Ce que l’on perçoit rapidement, et c’est ce qui force l’attachement tant à ses pastilles qu’au poète auteur c’est cet art qu’il cultive depuis toujours à mettre du sens là où nous n’en mettons pas ou plus, à mettre de la couleur dans un monde de plus en plus diaphane, à mettre de la mélodie dans des quotidiens de plus en plus cacophoniques, à mettre des saveurs dans des existences de plus en plus insipides.

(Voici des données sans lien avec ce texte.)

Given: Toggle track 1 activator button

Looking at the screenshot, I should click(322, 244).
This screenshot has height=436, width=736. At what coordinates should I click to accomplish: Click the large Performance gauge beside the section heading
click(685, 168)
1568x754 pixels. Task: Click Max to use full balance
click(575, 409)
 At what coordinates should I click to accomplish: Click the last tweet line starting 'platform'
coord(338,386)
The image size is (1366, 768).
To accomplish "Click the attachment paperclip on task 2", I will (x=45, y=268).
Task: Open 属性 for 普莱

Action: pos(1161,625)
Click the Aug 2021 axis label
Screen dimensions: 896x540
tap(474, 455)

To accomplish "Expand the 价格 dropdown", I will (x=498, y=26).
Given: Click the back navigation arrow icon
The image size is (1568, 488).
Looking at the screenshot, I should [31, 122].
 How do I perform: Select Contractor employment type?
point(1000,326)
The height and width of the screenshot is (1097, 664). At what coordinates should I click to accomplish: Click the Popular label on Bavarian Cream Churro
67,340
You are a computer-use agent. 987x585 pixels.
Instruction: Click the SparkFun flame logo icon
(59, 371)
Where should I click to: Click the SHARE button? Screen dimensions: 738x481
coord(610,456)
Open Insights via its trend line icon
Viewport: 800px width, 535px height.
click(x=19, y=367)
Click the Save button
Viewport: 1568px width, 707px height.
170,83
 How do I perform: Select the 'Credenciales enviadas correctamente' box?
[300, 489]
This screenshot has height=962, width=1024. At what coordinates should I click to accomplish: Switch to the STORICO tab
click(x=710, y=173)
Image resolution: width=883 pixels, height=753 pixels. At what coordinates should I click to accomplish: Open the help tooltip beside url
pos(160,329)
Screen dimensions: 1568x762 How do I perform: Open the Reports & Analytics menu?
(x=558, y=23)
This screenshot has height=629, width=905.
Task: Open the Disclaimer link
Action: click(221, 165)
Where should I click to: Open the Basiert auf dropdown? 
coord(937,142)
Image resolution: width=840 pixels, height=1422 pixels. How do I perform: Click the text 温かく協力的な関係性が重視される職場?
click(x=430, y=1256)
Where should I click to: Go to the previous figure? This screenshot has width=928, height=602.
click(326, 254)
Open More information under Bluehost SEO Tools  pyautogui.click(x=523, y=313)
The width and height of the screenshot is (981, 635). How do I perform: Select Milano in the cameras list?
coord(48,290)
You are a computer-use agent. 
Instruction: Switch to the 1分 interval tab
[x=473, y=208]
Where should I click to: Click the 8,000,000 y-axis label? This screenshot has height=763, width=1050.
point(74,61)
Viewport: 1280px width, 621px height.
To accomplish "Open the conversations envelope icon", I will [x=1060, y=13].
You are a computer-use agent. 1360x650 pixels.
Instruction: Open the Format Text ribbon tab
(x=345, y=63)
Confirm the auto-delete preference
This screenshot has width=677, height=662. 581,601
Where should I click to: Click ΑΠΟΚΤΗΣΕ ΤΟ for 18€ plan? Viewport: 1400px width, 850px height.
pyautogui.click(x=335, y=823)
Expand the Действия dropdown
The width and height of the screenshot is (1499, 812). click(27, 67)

Cadéo n’est pas un homme du passé, un adepte du « c’était mieux avant », mais avec grâce, il nous propose par petites touches un retour à l’essentiel : le luxe de la simplicité. Cadéo est un philosophe antidote à l’ennui, à la vitesse du temps qui passe et nous dévore, Cadéo est une invitation au voyage, un voyage vers une paix intérieure alors que le monde gronde de toutes parts, alors que les uns ne rêvent que de pouvoir sur les autres. Cadéo c’est la passion des mots qui n’ont qu’une seule destinée : nous toucher pour nous apaiser à nous autres tourmentés.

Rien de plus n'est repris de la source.